- **HOW TO COMPLETE THIS TASK**
Starting from the line with "This screenshot has height=374, width=1053.", please copy exactly every line to the end of the listing, but not the pictures.

- **RECORDS FOR THIS EXERCISE**
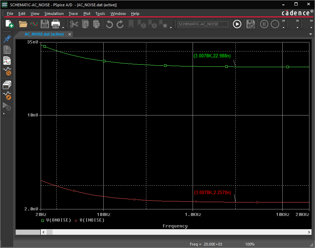The width and height of the screenshot is (315, 248).
Task: Click the stacked plot windows icon
Action: coord(7,85)
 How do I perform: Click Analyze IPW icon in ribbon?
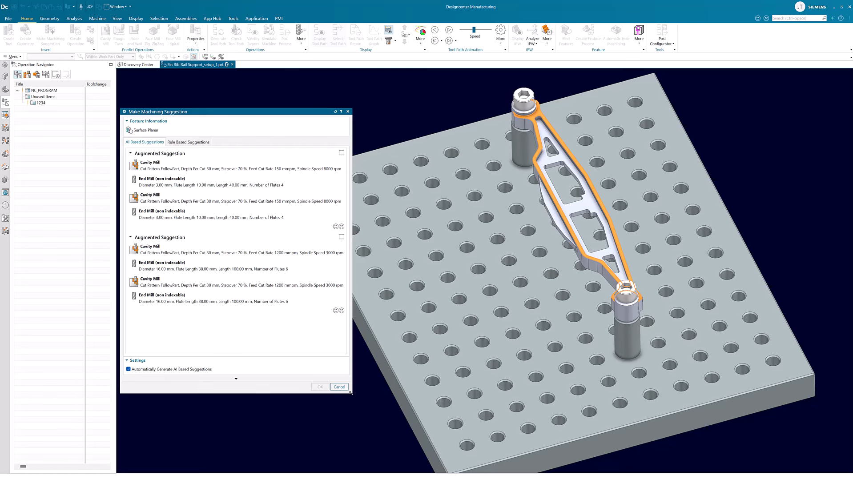click(532, 32)
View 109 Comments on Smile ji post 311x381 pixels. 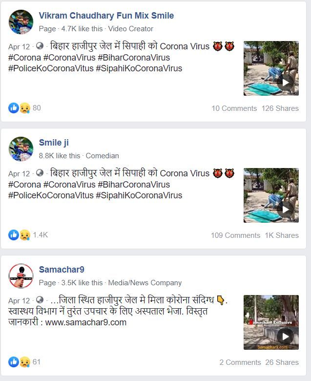tap(235, 235)
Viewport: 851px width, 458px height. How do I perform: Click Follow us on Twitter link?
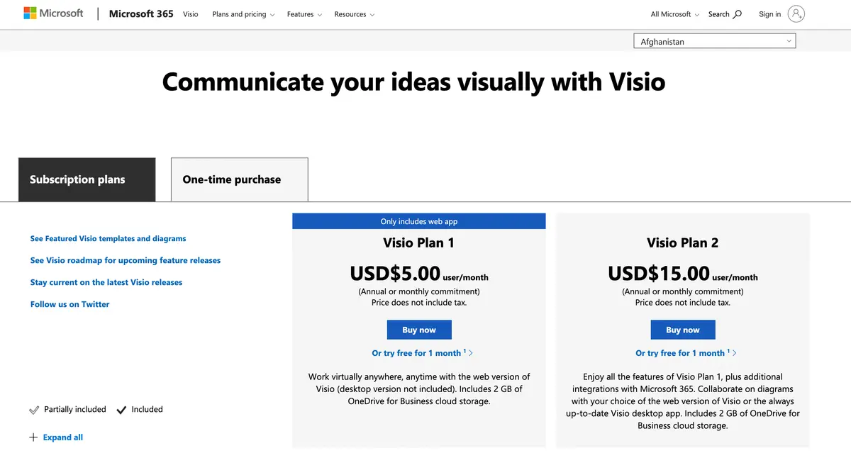point(69,304)
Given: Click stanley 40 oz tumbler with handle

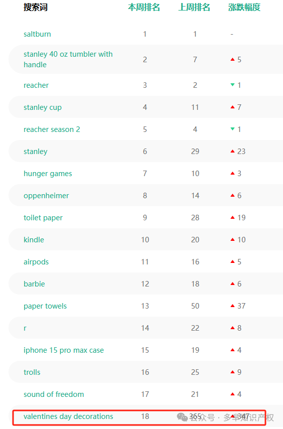Looking at the screenshot, I should tap(68, 59).
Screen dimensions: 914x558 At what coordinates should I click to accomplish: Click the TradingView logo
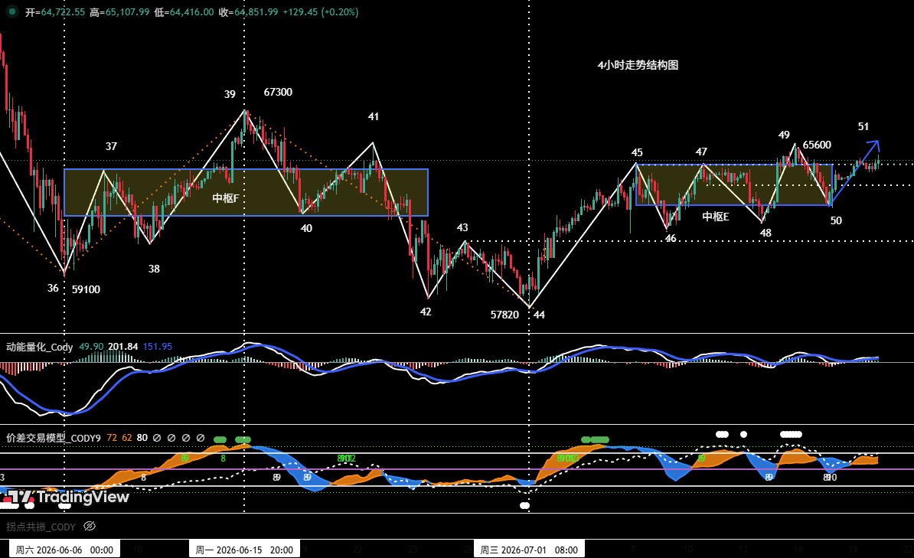[x=67, y=497]
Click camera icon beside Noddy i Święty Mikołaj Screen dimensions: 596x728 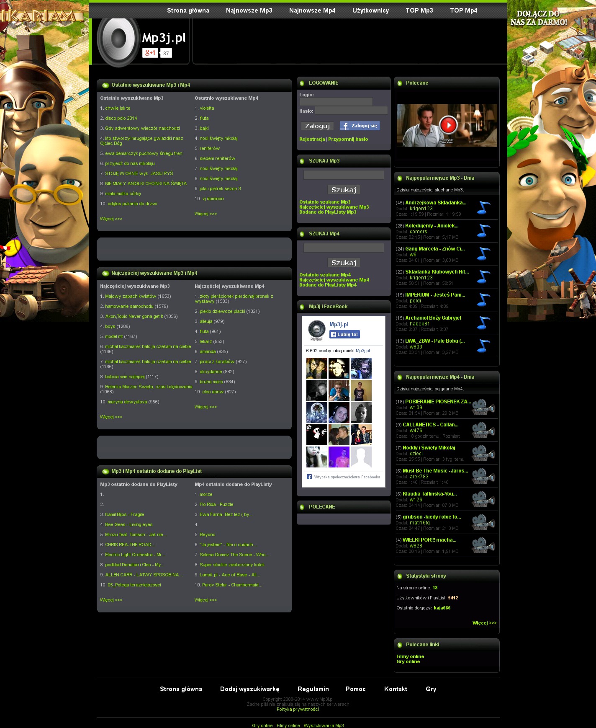pyautogui.click(x=483, y=453)
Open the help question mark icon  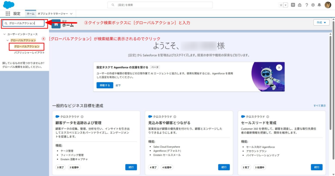[x=307, y=5]
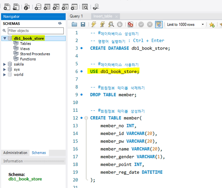Create a new SQL query tab
The height and width of the screenshot is (188, 222).
click(x=7, y=7)
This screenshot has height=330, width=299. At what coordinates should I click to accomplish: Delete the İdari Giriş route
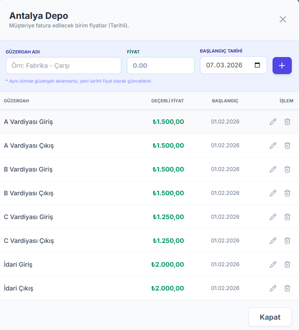[287, 264]
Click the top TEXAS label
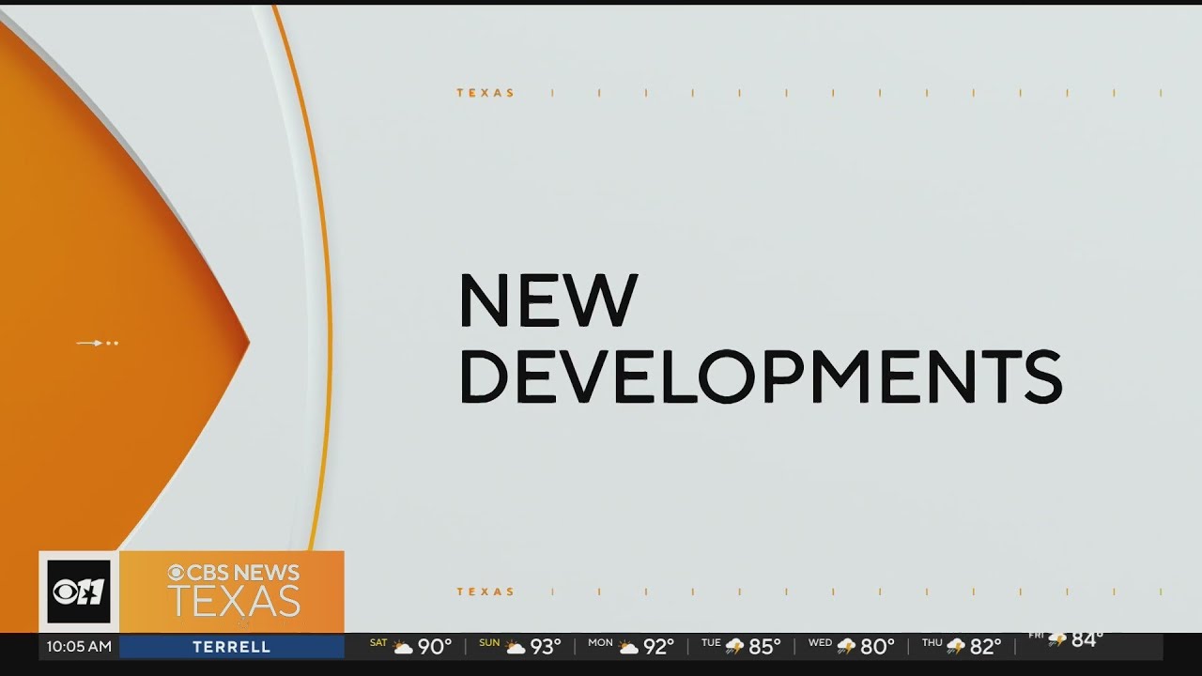 point(485,93)
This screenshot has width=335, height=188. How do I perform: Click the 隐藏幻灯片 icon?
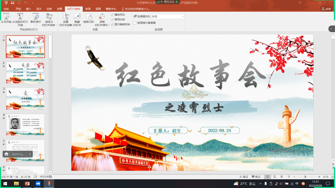pos(77,17)
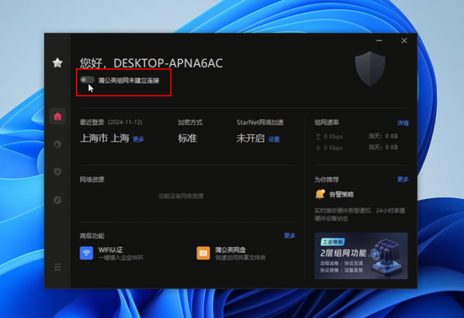
Task: Click 更多 next to 上海市 上海
Action: [138, 139]
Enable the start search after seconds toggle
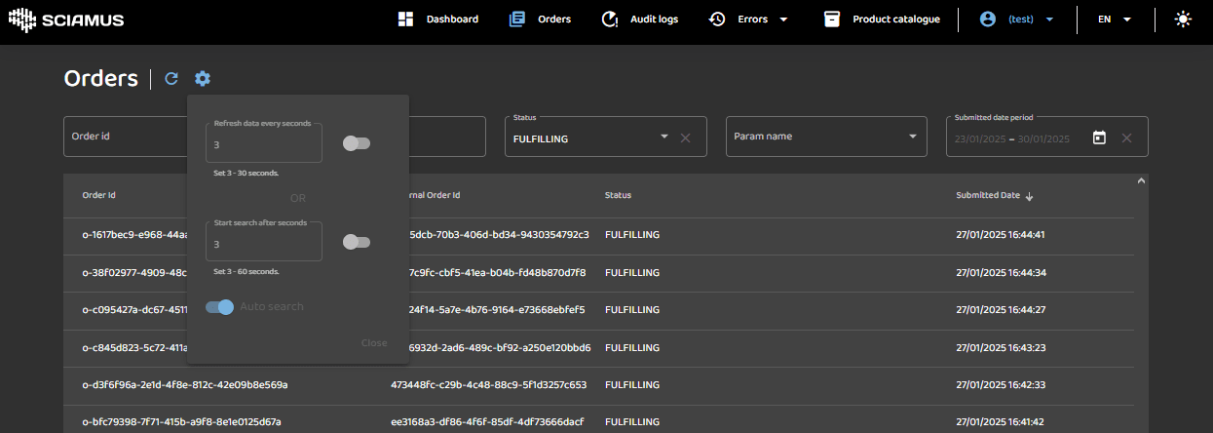Image resolution: width=1213 pixels, height=433 pixels. point(357,242)
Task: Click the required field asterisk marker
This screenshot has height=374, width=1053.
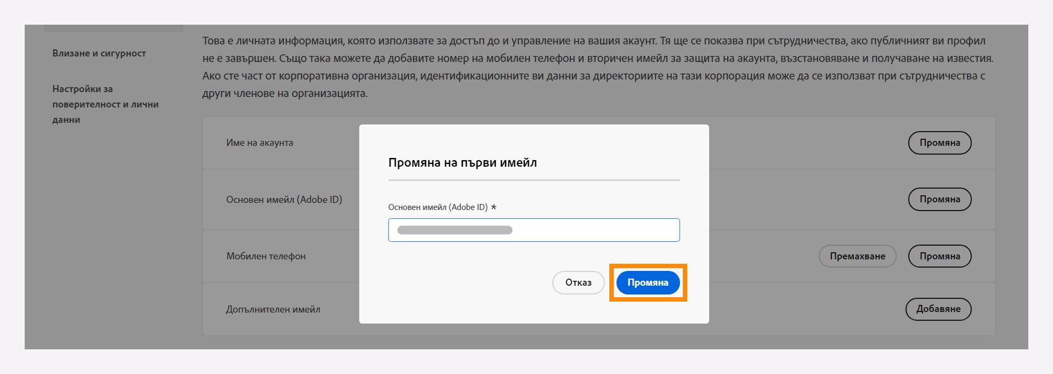Action: (x=493, y=207)
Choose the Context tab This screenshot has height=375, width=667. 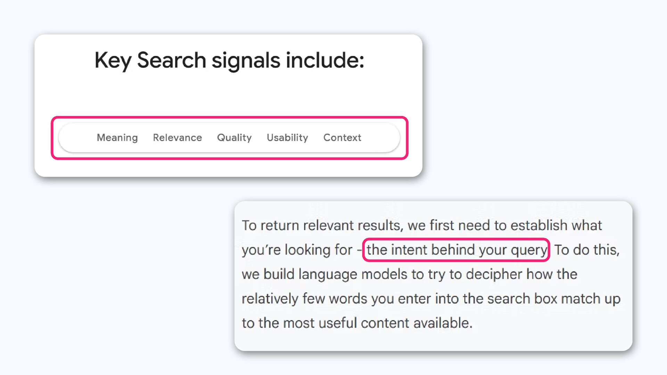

- **TASK RESPONSE**
This screenshot has height=374, width=1053.
Action: (x=493, y=207)
Choose the Context tab This screenshot has height=375, width=667. 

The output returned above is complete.